A day later, Buchholz managed to return to the Red Sox clubhouse to detail his chilling experience.
"It was really scary. I've never felt the urge to pass out every time you stand up," Buchholz said. "I didn't really know what was going on. It was pretty scary for about two days, and they were trying to downplay it, but when you're in the ICU –– where I'm from –– stuff isn't going pretty well.
"It felt like to me that I didn't have any blood circulation. So whenever I was lying down, everything was completely fine. I felt fine. But when I stood up, everything was blurry and, like I said, had that sensation that you wanted to pass out. I didn't really know what was going on."
For two days, Buchholz was stuck in the ICU at Massachusetts General Hospital, receiving treatment — three to four pints of blood as well as IVs — to regain strength. Buchholz couldn't eat anything for 72 hours.

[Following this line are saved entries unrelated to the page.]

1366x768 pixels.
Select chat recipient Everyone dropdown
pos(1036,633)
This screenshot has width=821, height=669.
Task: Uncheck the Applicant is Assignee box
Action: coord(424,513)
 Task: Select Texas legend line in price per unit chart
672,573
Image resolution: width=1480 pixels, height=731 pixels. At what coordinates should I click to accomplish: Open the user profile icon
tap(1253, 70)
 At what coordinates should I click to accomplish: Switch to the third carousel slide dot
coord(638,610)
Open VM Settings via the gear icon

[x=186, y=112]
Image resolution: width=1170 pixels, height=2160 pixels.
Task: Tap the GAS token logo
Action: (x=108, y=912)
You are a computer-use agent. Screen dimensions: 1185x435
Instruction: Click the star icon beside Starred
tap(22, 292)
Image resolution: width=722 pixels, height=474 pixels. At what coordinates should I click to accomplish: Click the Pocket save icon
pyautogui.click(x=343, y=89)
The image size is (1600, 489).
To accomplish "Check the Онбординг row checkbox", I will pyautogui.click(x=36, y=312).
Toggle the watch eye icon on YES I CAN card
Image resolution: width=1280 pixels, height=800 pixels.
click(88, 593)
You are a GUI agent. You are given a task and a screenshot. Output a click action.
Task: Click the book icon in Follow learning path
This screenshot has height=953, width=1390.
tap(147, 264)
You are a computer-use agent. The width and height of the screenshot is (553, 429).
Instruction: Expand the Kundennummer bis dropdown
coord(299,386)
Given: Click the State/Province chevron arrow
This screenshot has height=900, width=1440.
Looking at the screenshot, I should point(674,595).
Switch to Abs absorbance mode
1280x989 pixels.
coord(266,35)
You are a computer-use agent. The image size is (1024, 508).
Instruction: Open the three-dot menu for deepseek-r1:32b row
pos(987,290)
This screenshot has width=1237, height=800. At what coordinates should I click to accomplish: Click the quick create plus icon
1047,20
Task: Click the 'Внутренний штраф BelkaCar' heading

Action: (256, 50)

Team owner John Henry and team president Larry Lucchino visited the pitcher and offered support. The 27-year-old was finally released from the hospital at midnight on Wednesday morning.
Buchholz only shed three pounds in the scare, but when he walked into the clubhouse and greeted his teammates, he was still visibly pale from the illness.
"The doctors were pretty up front about it, saying it wasn't really life-threatening at this point," Buchholz said. "They just had to keep me in there to make sure I wasn't losing any more blood."
Despite rejoining the team, Buchholz won't travel with the club on its upcoming West Coast road trip. In fact, there's no timetable for his return to the mound. Considering he's battling a low blood count and needs to regain his conditioning, he won't rush the process.
"Depends on how my body's going to feel getting out and starting to throw and starting to move around," Buchholz said. "I think my legs, I got to get my legs back underneath me right now. It's going to take as long as it has to take, I guess. I'm not going to push myself to get back any earlier than what I feel like I need to."
For the time being, Buchholz will limit his activity to walking. He estimated that it could take "three to four weeks" until he's able to exercise and perform like he was before the setback.